- _Texto fornecido_
--
Não admite recurso para o Supremo Tribunal de Justiça acórdão da Relação proferido em recurso que revoga a suspensão da execução da pena de prisão decretada em 1.ª instância.
Reclamação – artigo 405.º do CPP
I - Relatório
O arguido AA foi condenado em 1.ª instância pela prática, como autor material, de um crime de homicídio, na forma tentada, p. e p. pela conjugação dos artigos 131. °, n.º 1 e 22. ° e 23. °, todos do Código Penal, na pena de 3 anos de prisão, suspensa na sua execução por igual período com sujeição a regime de prova.
Foi ainda condenado a pagar ao assistente/demandante BB pelos danos sofridos, a título de danos não patrimoniais, a quantia de € 10.000,00.
Não se conformando, o Ministério Público, o arguido e o assistente recorreram para o Tribunal da Relação de Lisboa que, por acórdão de 23 de outubro de 2024, concedeu parcial provimento aos recursos do Ministério Público e do assistente, alterando a condenação do arguido fixando a pena aplicada em 4 anos de prisão, não suspensa não sua execução, mantendo, no mais, a decisão recorrida.
Inconformado, o arguido AA interpôs recurso para o Supremo Tribunal de Justiça.
--
- _Excerto de dados_
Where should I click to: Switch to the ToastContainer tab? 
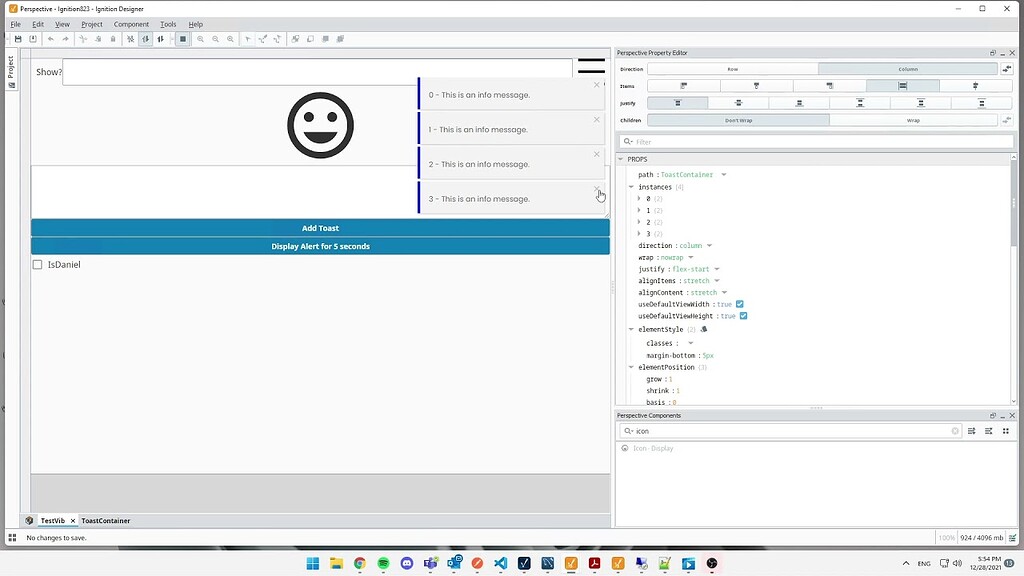[105, 521]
--
- _Tarefas a realizar_
1. Segundo o texto fornecido, que quantia foi o arguido condenado a pagar ao assistente BB, e a que título?
2. Cite o texto fornecido, começando em "Não se conformando, o" e seguindo até "a decisão recorrida.".

- _Resultados do exercício_
1. A quantia de € 10.000,00, a título de danos não patrimoniais.

2.
Não se conformando, o Ministério Público, o arguido e o assistente recorreram para o Tribunal da Relação de Lisboa que, por acórdão de 23 de outubro de 2024, concedeu parcial provimento aos recursos do Ministério Público e do assistente, alterando a condenação do arguido fixando a pena aplicada em 4 anos de prisão, não suspensa não sua execução, mantendo, no mais, a decisão recorrida.